● **AIM**: Quote the lines starting at the one containing "Given: Click gray" and ending at the one containing "click(x=100, y=96)", with both of those lines included.

● **PROVIDED MATERIAL**:
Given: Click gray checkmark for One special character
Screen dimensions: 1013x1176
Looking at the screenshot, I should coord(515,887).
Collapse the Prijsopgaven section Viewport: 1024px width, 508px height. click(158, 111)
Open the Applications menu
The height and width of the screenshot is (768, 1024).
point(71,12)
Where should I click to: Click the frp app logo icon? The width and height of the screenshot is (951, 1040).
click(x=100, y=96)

==

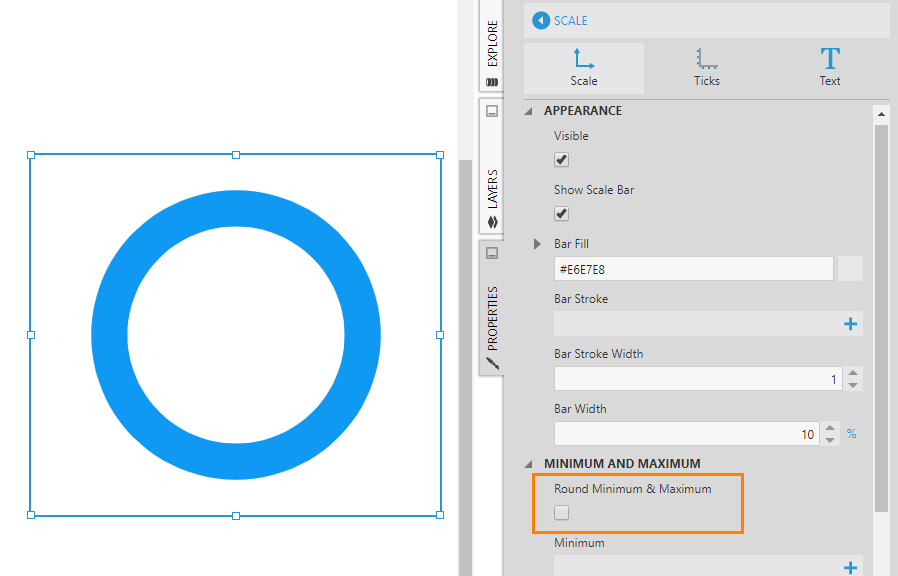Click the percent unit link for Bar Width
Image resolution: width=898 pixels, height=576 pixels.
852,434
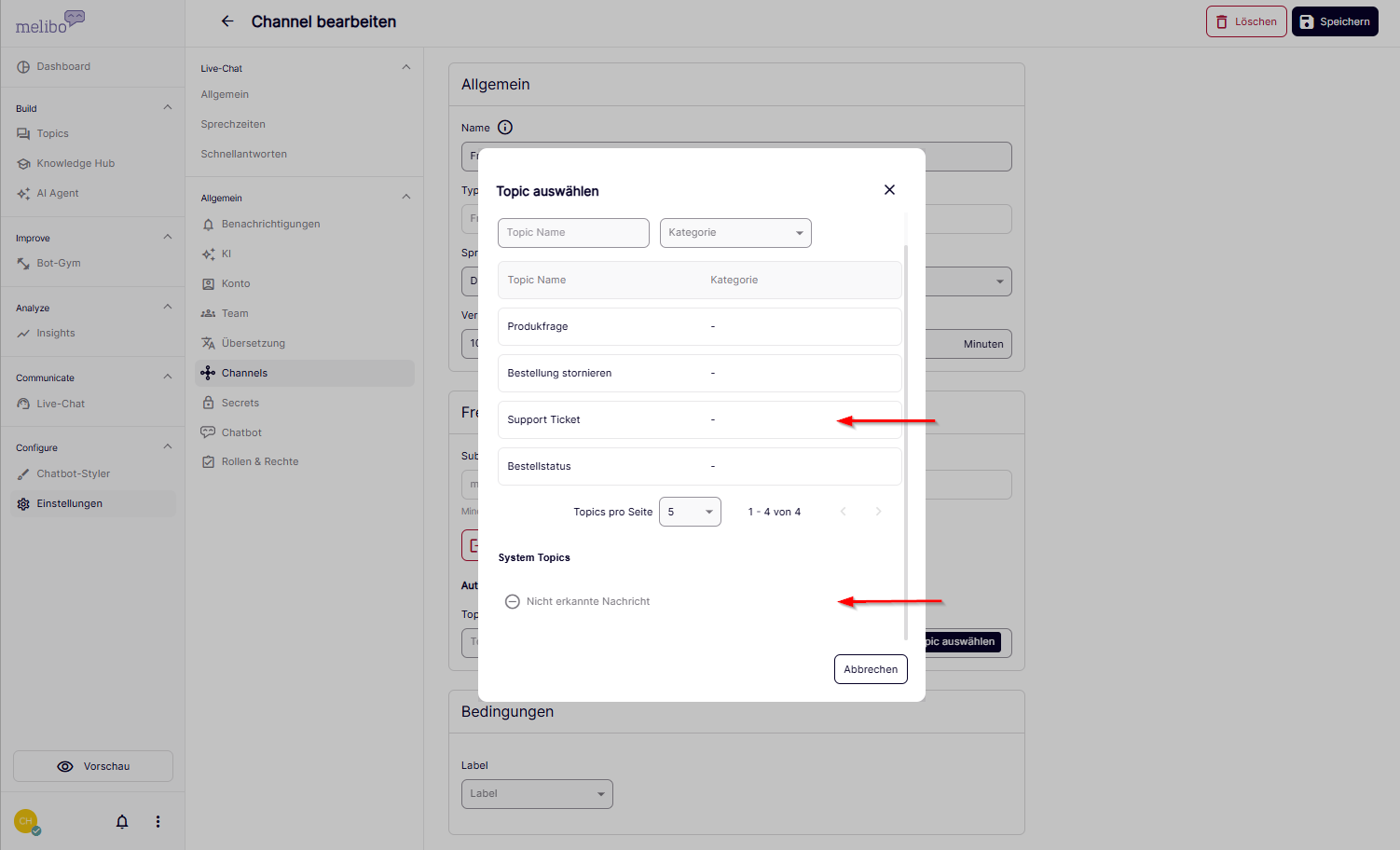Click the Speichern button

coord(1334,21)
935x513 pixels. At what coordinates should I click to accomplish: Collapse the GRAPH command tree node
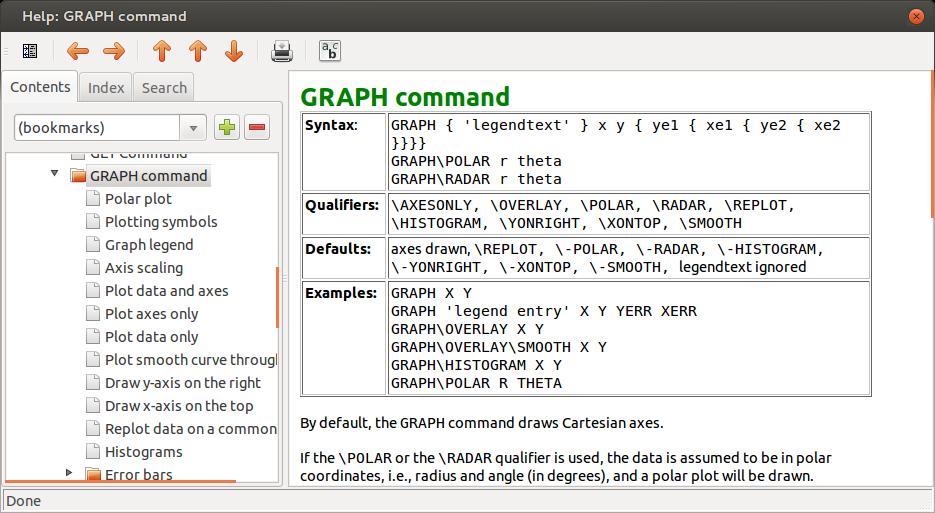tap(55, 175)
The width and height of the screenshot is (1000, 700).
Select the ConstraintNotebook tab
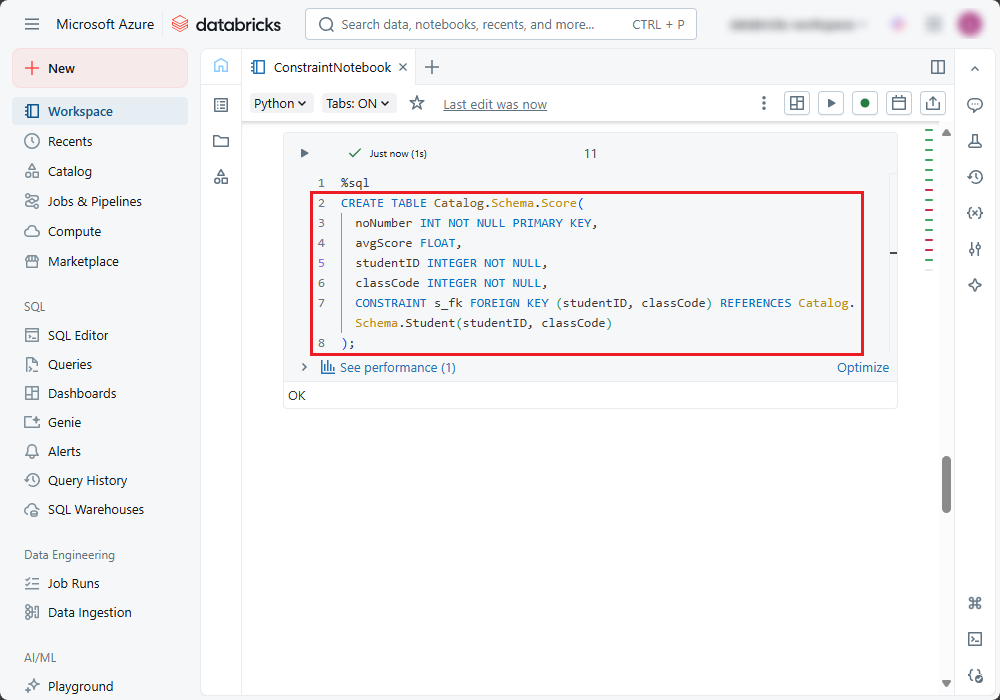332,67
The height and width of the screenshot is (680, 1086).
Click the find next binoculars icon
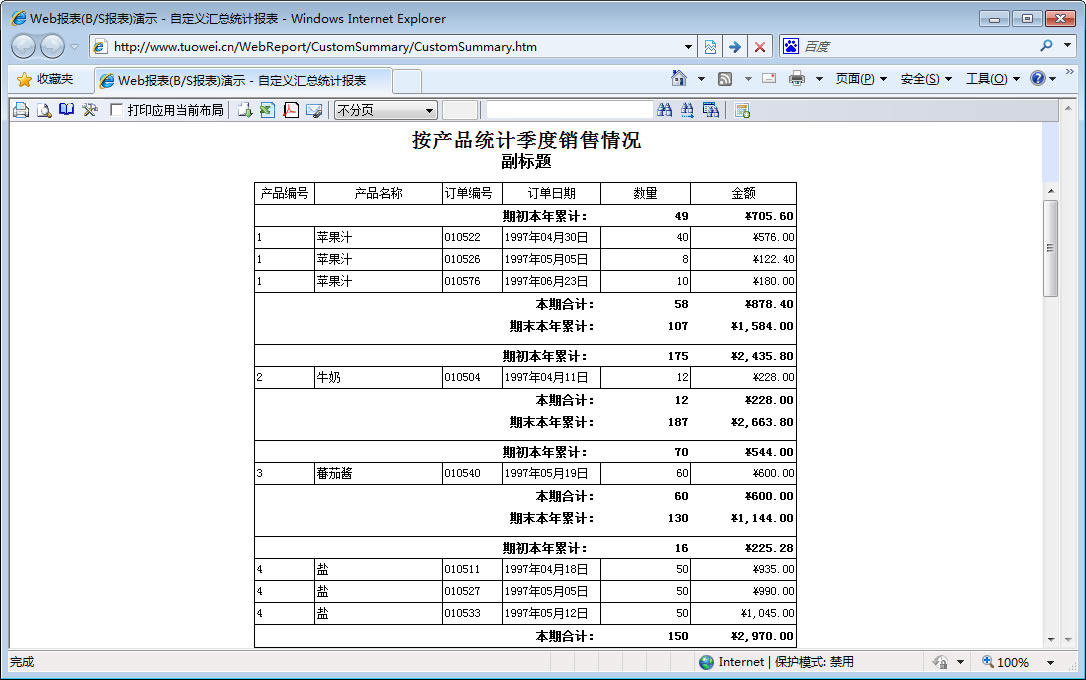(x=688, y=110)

● **WRITTEN RESPONSE**:
Given: Click gray checkmark for One special character
Screen dimensions: 1013x1176
Looking at the screenshot, I should coord(515,887).
Collapse the Prijsopgaven section Viewport: 1024px width, 508px height. click(158, 111)
Open the Applications menu
The height and width of the screenshot is (768, 1024).
point(71,12)
Where should I click to: Click the frp app logo icon? The width and height of the screenshot is (951, 1040).
click(x=100, y=96)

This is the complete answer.